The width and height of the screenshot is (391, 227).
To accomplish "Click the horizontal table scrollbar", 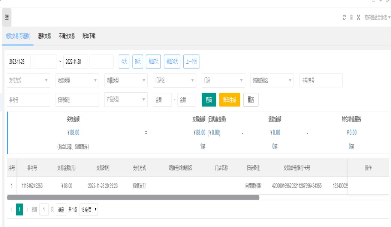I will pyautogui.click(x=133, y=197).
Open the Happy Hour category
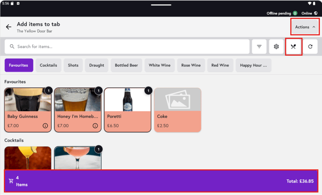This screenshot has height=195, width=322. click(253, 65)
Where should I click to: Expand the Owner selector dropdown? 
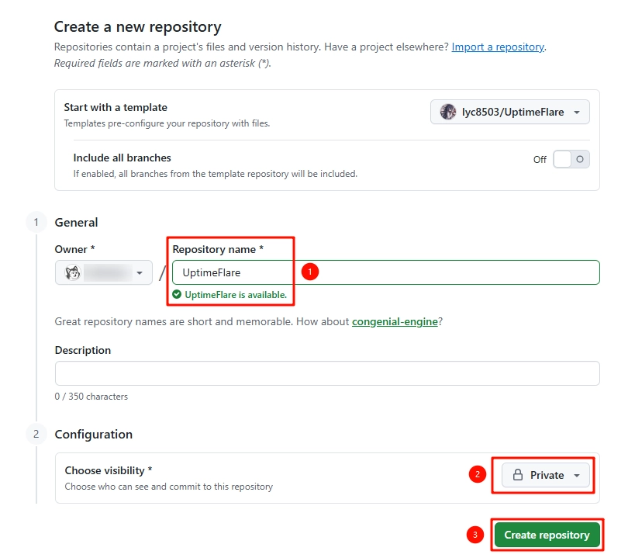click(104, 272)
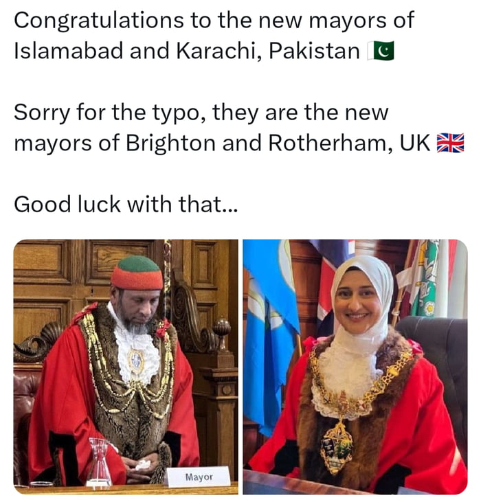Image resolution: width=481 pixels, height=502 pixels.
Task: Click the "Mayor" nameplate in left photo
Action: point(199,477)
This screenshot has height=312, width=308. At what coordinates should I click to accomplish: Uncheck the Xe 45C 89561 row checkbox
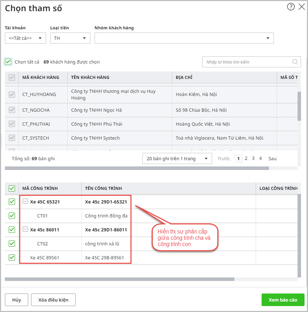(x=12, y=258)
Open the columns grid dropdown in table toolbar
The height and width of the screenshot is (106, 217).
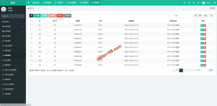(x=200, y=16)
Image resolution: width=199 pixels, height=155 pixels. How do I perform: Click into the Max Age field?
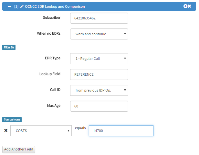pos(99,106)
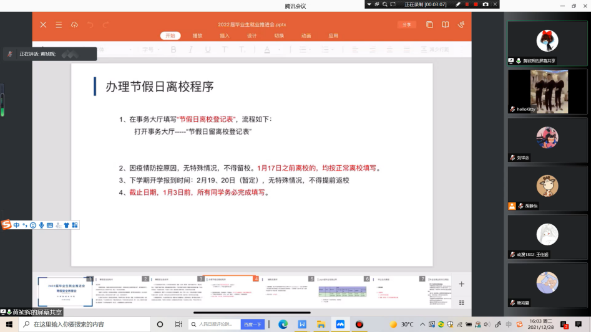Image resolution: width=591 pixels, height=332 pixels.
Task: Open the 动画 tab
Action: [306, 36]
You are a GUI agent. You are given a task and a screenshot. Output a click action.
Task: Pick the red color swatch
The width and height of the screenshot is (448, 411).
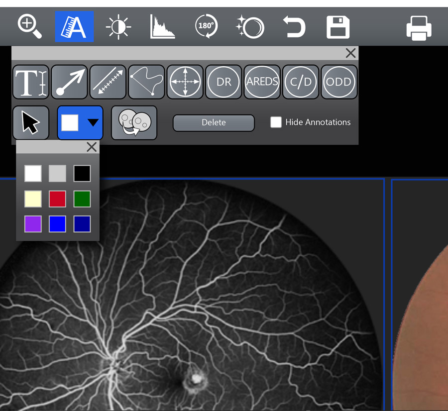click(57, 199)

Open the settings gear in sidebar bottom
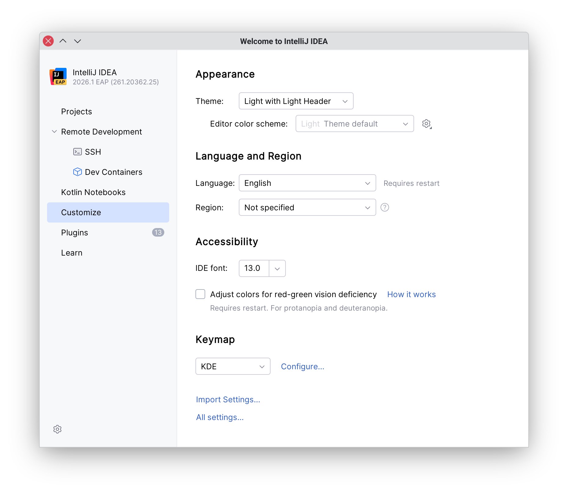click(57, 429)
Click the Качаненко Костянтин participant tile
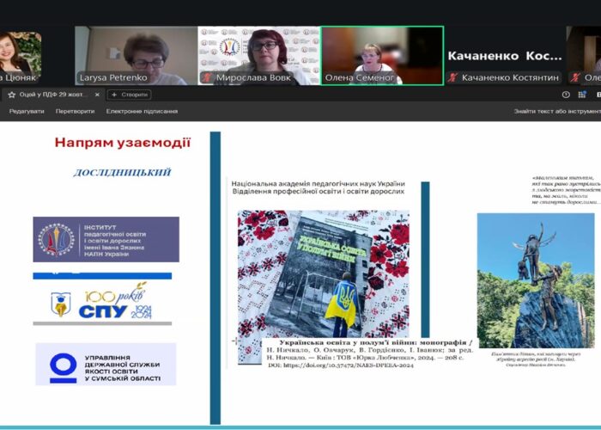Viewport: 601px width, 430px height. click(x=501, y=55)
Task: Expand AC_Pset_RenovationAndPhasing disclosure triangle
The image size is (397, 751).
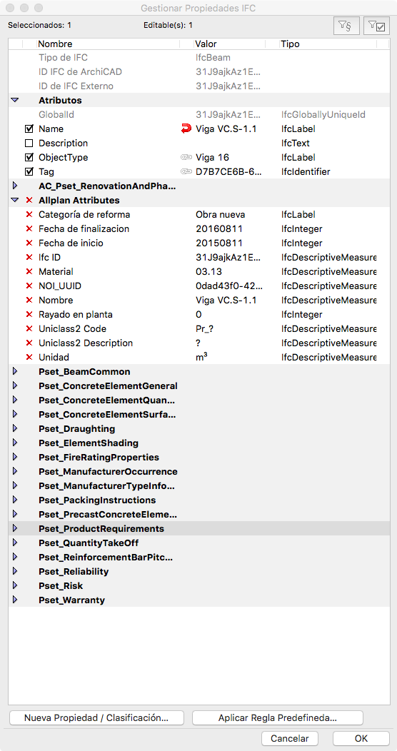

■ ■ ■ ■ ■

**Problem to work on**
Exclude the pictures, and output exactly the lines from the one with "Click the Качаненко" through the last line of the records, both included.

**Reply**
Click the Качаненко Костянтин participant tile
Viewport: 601px width, 430px height. click(x=501, y=55)
Task: Expand AC_Pset_RenovationAndPhasing disclosure triangle
The image size is (397, 751).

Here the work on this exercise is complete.